TASK REQUIREMENTS
- 1) In the piece on Lebanon's talks with Israel, on what date and where was the first session held?
- 2) Name every person mentioned by name in the piece on Lebanon's talks with Israel.
- 3) Write what comes next in the piece on Lebanon's talks with Israel, after its final paragraph.

QUOTED TEXT
>> START

The Only Question That Matters Is Lebanon’s Interest

For decades, Lebanon has paid the price of wars, confrontations, and regional power struggles that repeatedly exceeded its capacity, fragmented its institutions, exhausted its economy, and wounded its society. Today, as negotiations begin in Washington between Lebanon and Israel under American sponsorship, the country faces a defining question that may shape its future for decades to come:

Will Lebanon finally negotiate according to its own national interest, or will it once again serve as an arena through which others negotiate their conflicts and ambitions?

This moment is not simply about ceasefires, borders, or diplomacy. It is about defining what kind of state Lebanon intends to become after years of collapse, paralysis, displacement, economic devastation, and internal fragmentation.

As Lebanon approaches a new round of negotiations in Washington, the country once again stands at a historic crossroads.

The first session was held on April 14, 2026, at the U.S. State Department in the presence of U.S. Secretary of State Marco Rubio and attended by Lebanon’s Ambassador to Washington, Nada Hamadeh Moawad, alongside Israel’s Ambassador to the United States, Yechiel Leiter.

The second session followed on April 23, 2026, in Washington as part of the continuation of direct talks sponsored by the United States and attended by President Donald Trump in addition to the officials who attended the earlier meeting.

A third round of talks is expected between May 13 and May 15, 2026, in Washington, led on the Lebanese side by veteran diplomat Simon Karam accompanied by military representatives. On the Israeli side, reports indicate the participation of Strategic Affairs Minister Ron Dermer together with Israeli security and military representatives.

>> END

STORED DATA
>> START

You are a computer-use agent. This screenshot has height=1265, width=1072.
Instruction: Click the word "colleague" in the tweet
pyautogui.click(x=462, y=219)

>> END

TASK RESULTS
- 1) April 14, 2026, at the U.S. State Department.

- 2) Marco Rubio, Nada Hamadeh Moawad, Yechiel Leiter, Donald Trump, Simon Karam, Ron Dermer

- 3)
These talks are intended to establish a framework for broader negotiations touching on security arrangements, border issues, ceasefire mechanisms, reconstruction, and potentially a wider political settlement between Lebanon and Israel.

According to diplomatic reports, the Lebanese side is primarily seeking:

A full and immediate ceasefire.

Complete Israeli withdrawal from Lebanese territories.

The return of prisoners and detainees.

Guarantees for reconstruction and international support.

Stabilization of the southern border under Lebanese state authority.

The Israeli side appears focused on:

Long term security guarantees.

The disarmament of Hezbollah.

Preventing future Iranian military infrastructure in Lebanon.

Durable security arrangements along the border.

Expanding negotiations toward a broader normalization framework.

These developments have exposed profound political divisions inside Lebanon.

One camp, largely aligned with Hezbollah and the so called “axis of resistance,” views these negotiations as an American Israeli attempt to weaken Hezbollah and reduce Iran’s regional influence. For this camp, opposition to negotiations is not merely resistance to American influence in the region. It is also the defense of Iranian geopolitical interests, even when those interests directly conflict with the interests of the Lebanese citizen himself.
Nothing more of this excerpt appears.